**YOUR OBJECTIVE**. Line count for "Rate": say how many lines of the data contain it, with no other text.
(Beginning of AVAILABLE RECORDS)
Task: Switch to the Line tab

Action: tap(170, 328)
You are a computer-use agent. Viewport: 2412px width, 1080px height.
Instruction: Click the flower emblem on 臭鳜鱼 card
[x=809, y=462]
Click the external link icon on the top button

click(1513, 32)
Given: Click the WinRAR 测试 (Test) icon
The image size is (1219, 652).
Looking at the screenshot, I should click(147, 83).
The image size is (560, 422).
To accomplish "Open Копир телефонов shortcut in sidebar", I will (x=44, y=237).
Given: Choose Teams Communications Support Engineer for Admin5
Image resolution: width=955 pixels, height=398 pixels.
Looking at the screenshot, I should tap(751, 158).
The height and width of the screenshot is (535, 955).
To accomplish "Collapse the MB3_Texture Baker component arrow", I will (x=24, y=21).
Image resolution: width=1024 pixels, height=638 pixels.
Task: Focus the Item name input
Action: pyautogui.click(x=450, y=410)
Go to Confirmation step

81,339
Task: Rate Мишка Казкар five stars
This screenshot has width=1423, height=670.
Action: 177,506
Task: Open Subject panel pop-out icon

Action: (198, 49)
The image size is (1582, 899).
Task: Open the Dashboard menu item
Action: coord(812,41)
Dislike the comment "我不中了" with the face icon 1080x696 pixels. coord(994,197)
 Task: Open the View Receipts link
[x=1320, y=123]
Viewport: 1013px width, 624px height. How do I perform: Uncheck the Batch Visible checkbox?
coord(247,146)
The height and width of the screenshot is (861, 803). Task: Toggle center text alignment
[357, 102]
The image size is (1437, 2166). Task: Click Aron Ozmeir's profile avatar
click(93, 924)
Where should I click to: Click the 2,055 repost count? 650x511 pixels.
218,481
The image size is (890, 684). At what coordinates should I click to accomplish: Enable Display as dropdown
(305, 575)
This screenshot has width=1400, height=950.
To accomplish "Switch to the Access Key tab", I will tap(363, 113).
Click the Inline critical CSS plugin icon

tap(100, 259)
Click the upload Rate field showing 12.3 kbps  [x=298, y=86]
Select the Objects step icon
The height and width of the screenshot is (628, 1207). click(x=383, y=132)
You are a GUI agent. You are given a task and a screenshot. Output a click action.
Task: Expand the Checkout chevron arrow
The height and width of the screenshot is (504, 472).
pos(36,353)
(End of AVAILABLE RECORDS)
**EXERCISE RESPONSE**. 2